• 30. Oktober 2020
  • 08:19
  • Wirtschaft

Polen: Unsicherheit überlagert positive Stimmung

Die aktuellen Zahlen deuten darauf hin, dass sich die Wirtschaftslage Polens seit dem Frühjahr deutlich verbessert hat: So ist die Industrieproduktion im September um 5,9 Prozent gestiegen und der Konsum bleibt im gesamten 3. Quartal über dem Vorjahresniveau. Auch die Seeverkehrswirtschaft notiert gute Ergebnisse: Der Gesamtcontainerumschlag in allen Seehäfen hat zum ersten Mal seit Januar dieses Jahres mit ca. 260.000 TEU im Vergleich zum entsprechenden Vorjahresmonat zugenommen.

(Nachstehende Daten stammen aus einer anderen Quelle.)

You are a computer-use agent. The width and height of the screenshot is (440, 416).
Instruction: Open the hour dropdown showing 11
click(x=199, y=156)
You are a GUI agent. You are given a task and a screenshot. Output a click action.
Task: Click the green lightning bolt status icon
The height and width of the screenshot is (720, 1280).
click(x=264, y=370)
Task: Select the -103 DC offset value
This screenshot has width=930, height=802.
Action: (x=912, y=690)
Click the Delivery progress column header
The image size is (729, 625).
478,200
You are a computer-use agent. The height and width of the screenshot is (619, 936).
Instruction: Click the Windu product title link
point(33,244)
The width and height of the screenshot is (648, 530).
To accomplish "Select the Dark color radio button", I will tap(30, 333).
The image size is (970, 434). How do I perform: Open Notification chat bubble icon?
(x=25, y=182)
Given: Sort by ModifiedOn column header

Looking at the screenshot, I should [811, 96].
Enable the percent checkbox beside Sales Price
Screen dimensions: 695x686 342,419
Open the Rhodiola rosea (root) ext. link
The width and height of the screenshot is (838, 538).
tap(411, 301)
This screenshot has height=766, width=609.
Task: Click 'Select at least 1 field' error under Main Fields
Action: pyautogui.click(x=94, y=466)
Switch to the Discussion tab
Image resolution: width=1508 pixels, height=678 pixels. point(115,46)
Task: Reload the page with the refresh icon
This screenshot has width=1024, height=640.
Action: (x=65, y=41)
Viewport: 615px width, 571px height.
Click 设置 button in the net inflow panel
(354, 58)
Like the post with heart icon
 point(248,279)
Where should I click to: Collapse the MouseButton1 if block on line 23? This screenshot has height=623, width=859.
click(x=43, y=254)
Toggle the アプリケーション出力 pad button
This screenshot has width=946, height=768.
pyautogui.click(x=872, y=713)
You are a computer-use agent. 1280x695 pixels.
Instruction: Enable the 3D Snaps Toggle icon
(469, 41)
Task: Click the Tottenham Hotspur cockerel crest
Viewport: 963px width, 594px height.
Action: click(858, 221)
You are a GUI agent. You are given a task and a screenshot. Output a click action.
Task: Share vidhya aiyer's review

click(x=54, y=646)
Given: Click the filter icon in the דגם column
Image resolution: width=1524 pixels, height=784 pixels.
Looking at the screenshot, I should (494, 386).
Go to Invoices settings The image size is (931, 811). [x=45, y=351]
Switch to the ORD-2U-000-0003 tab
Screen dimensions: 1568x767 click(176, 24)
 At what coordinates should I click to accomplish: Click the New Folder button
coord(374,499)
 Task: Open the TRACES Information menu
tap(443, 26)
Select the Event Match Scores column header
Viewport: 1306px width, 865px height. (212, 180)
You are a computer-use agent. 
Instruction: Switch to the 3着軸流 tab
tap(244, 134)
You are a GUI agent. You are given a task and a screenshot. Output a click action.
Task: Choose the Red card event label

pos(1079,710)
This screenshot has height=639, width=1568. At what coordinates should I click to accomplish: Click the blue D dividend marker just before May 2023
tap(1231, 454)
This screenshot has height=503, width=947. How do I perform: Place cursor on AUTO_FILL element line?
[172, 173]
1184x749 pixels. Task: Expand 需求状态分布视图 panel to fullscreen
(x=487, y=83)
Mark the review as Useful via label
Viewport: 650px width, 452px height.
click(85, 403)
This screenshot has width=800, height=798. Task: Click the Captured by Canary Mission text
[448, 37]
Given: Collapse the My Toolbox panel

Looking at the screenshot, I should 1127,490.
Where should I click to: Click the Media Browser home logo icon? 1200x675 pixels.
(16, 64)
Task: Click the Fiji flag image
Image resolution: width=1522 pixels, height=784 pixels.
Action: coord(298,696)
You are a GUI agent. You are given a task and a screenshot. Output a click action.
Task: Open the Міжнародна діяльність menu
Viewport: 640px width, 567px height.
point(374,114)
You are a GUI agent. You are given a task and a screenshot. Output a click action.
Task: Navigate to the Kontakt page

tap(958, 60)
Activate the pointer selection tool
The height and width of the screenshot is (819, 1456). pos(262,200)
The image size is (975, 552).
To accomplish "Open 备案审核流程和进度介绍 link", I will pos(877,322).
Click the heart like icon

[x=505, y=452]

Der Ausfuhr der Containerladung (z.B. Holz aus Tschechien und Südostdeutschland) war schon seit Mitte des Jahres stark, was zu dem guten Umschlagergebnis der Containerterminals in Gdynia und Szczecin beigetragen hat. Die intraeuropäischen Verkehre, vor allem Richtung UK, entwickelten sich im 3. Quartal ebenfalls sehr gut. Neu ist, dass in den letzten Wochen auch Importe deutlich umfangreicher geworden sind, was besonders stark in Umschlagzahlen von Gdansk gespiegelt wurde. Gdansk, der größte polnische Hafen, ist sehr stark durch Ladungsverkehre aus Fernost geprägt. Insgesamt ist der Containerverkehr in den polnischen Häfen im September um 2,5 Prozent gestiegen: um knapp 2 Prozent in Gdansk und über 5 Prozent in Gdynia. Der intermodale Verkehr wächst zweistellig (+17 Prozent im Vergleich zum Vorjahr in Tonnen) vor allem wegen Schienenverkehren aus China, weiterer Zuwachs könnte aber durch infrastrukturelle Engpässe gebremst werden.

Die steigenden Infektionsfälle im Herbst haben in Polen derzeit einen begrenzten Einfluss auf die Leistung der Wirtschaft. Einbrüche im Konsum und Produktion sowie im Außenhandel sind nicht ausgeschlossen, doch die neuste Entwicklung weist darauf hin, dass die Wirtschaft nicht so stark wie im Frühling getroffen wird. Dennoch besteht große Unsicherheit bezüglich der künftigen Entwicklung, die alle Branchen betrifft.

Marek Tarczynski, Vorsitzender der Kammer der Polnischen Spedition und Logistik, sagt, dass „der statistische Rückgang der Containerverkehre um etwa 8 Prozent im Jahr 2020 viele unterschiedliche Entwicklungen umfasst: vom Zusammenbruch der Möbel- oder Automobilindustrie bis hin zu stabilen Lebensmittelumsätzen.“ Tarczynski erläutert: „Die Pandemie hat Danzig, das vom Handel mit China abhängig ist, stark getroffen, wobei Terminals in Gdynia und Stettin, die dank der Feederschiffe andere Relationen bedienen, besser damit zurechtkommen. Der Rückgang der Einfuhren wurde durch Bemühungen der von diesen Häfen bedienten Exporteure gemildert. Blank Sailings und volatile Frachten sind aber besorgniserregend. Just-in-time-Lieferungen sind zur Theorie geworden. Wegen unsicherer Lieferungen haben Importeure ihre Logistiklager gefüllt, was wiederum Druck auf den Vertrieb ausübt. Die Seidenstraßentransporte verdoppelten sich auf Kosten der Luft- und Seefracht. Die wachsende Unsicherheit, die durch die Herbstpandemiewelle verursacht wird, verdrängt die seit September verbesserte Stimmung."